Let’s talk counteroffers. Over the last twenty people I have placed at HireStrong, eighteen have received counteroffers. The most recent candidate received one of the highest counteroffers I have ever seen; now that I think about it, she did receive the highest counteroffer of the candidates I’ve placed. Thankfully for me, she turned it down, unlike the other candidate I almost placed five years ago. I’ll use this example in this article to talk about how to deal with counteroffers.

The time to start talking about counteroffers is in the first conversation you have when profiling the candidate. Typically I spend an hour on the phone with candidates. A considerable part of that conversation is discussing their susceptibility to counteroffers. If they tell me they’d consider them, I take note, and usually, continue representing them. Unless on a scale from one to ten it’s an eight they’ll accept a counteroffer. If that happens, I move onto advising them about how to ask for what they want.

I’ll ask questions such as why they are considering leaving their current employer, what would they have to do to keep you, what happens if they give you what you just stated in a counteroffer, have you asked your current employer for these things you want to see changed, and more.

I then will cover the risk of accepting counteroffers. The company didn’t have this money planned to spend until you tried to quit, and therefore they will look at you when hard times come, and they need to cut costs. I’ll also give an allegory about “would you cheat on your wife/husband and then change your mind after informing them of your infidelity and intention to leave. How would your relationship change?” Feel free to use your allegory or mine; they are very useful in getting individuals to think about the repercussions of their actions and how things will feel afterwards.
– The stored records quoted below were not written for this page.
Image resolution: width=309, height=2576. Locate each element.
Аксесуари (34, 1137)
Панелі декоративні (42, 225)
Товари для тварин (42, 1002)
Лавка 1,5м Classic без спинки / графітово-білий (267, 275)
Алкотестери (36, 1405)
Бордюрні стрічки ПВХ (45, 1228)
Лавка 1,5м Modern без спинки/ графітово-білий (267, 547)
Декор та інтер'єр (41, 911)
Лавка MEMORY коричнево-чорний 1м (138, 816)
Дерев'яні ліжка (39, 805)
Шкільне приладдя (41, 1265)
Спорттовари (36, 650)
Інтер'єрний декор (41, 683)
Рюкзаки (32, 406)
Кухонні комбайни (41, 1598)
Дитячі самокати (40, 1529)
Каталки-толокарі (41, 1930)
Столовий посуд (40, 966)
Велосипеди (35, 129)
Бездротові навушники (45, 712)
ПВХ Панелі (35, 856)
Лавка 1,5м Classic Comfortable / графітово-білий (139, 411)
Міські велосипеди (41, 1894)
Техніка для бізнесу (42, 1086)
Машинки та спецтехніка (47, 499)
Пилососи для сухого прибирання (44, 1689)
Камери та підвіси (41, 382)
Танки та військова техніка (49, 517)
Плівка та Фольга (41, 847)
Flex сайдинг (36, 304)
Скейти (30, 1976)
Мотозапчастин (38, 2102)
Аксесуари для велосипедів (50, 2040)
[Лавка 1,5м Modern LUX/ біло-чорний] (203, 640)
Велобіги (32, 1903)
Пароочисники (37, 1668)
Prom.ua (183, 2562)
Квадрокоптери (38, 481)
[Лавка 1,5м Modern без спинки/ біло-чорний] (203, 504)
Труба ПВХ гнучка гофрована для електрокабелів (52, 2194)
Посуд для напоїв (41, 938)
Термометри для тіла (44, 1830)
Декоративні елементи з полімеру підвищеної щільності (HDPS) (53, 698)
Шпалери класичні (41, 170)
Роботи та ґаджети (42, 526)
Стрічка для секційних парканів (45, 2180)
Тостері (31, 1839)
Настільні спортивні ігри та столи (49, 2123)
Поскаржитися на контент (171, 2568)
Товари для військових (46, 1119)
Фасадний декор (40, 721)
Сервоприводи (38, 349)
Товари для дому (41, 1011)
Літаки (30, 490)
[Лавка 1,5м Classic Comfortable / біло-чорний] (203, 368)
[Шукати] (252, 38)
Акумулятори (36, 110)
I did all of these and more discussing the risks of taking a counteroffer. When it came to this particular candidate who had been with her employer for over a decade, she got a counteroffer for a raise from $95,000 to $165,000 and a promotion to Engineering Manager with a relocation to California. Initially, they offered her, $125,000, and she almost accepted that offer! I had to pull out all the stops re-discussing what we already covered, including the “Why would they pay you so much more when they wouldn’t before?” (She had already asked for a raise, and they gave her a raise just a week before getting my offer). She went back to them discussing all the concerns I brought up which included the cost of living increases, what would her husband do when she relocated (apparently go back and work for the company as he used to work there), state of income taxes, so she asked for an $80,000 raise, and they came back with a $60,000 raise.

Why did she end up rejecting the offer? They pay their engineers the same in California than they do in Texas, which she found out from their HR, and so she felt slighted because they could have always been paying her more and she already felt undervalued and underpaid. They were also “creating” the Engineering Manager position. All the issues we discussed before if they weren’t already paying when you asked for it before a counteroffer, why accept it afterward; what happens in a downturn when they didn’t need this manager role in the first place, and they couldn’t afford it before, etc.

The advantage of having discussed this previously is to prepare their thought process and “plant seeds” that will grow. Hit on that pain point for why they were looking to leave in the first place; this particular candidate was a five out of ten urgency as she really wasn’t looking for better opportunities and they needed to be in a specific type of company of which mine was not. But through time we found out more information that made this job more appealing to her as I discussed what it was and how it would fix her current situation.

Because I had already prepared her for what to expect with counteroffers and how to deal with them (I try to get my candidates to turn in their two weeks shutting the door for counteroffers right away, not working this past year because of market), none of the information I brought up was new and it was more of a reminder for why they are dangerous. But it was also a reminder to her about all the reasons she wanted to leave and why my opportunity would get her where she wants in her career.

If you wait to have the counteroffer discussion after-the-fact, then you’re going to look self-serving. What you say will come across as a “sales pitch” rather than genuine advice. I’ve placed 160+ people over the past seven years, and I’ve only had six counteroffers accepted. And yes, I get to use those examples too when discussing with new candidates as most regret their decision. Don’t be afraid to use your experience when speaking with candidates. If you’re new to this industry use your colleagues’ horror stories.

The next time you represent a candidate make sure you have already found out the reasons they want to leave. Discuss the risk of counteroffers. Keep highlighting the advantages of your role and company over their situation and how it will change their pain points.